• [The task]: Leave the pictures out and reproduce, exactly, the lines from the one with "The width and" through the end of the entries below.

::: Exercise materials :::

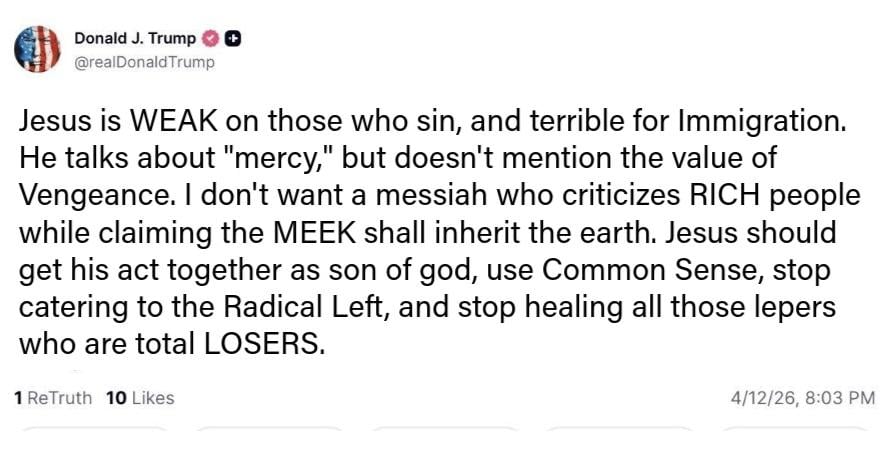The height and width of the screenshot is (456, 892).
Task: Click the pink verified checkmark badge
Action: (210, 39)
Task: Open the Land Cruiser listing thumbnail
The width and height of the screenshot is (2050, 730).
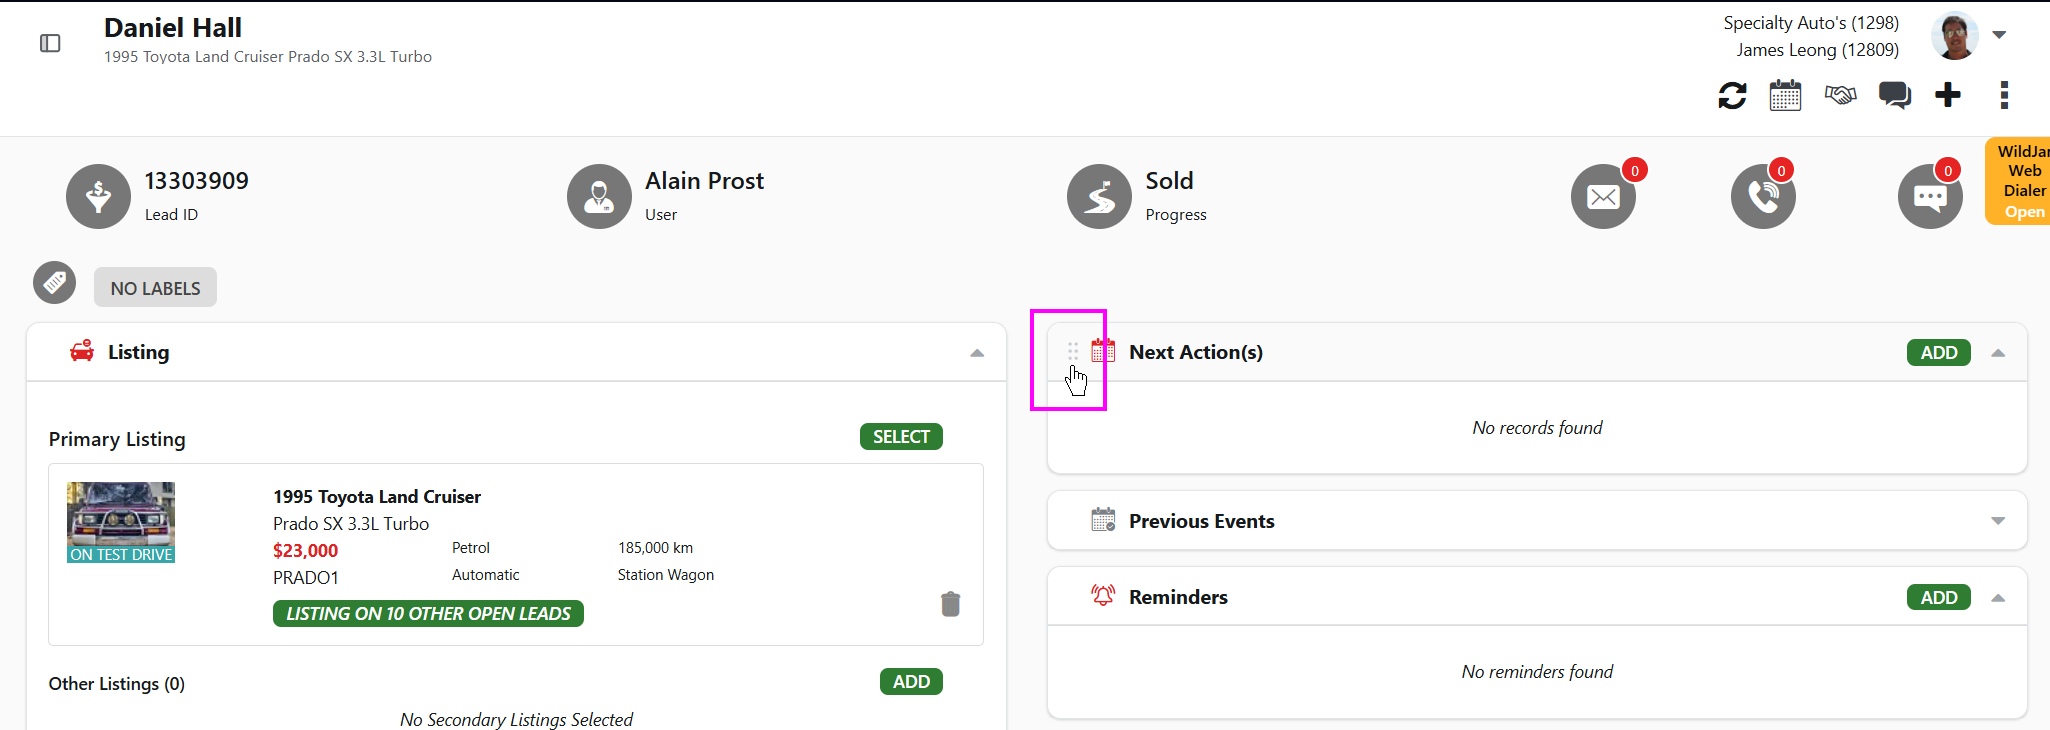Action: click(121, 522)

:::

• [Output of the exercise]:
The width and height of the screenshot is (2050, 730).
Action: click(121, 522)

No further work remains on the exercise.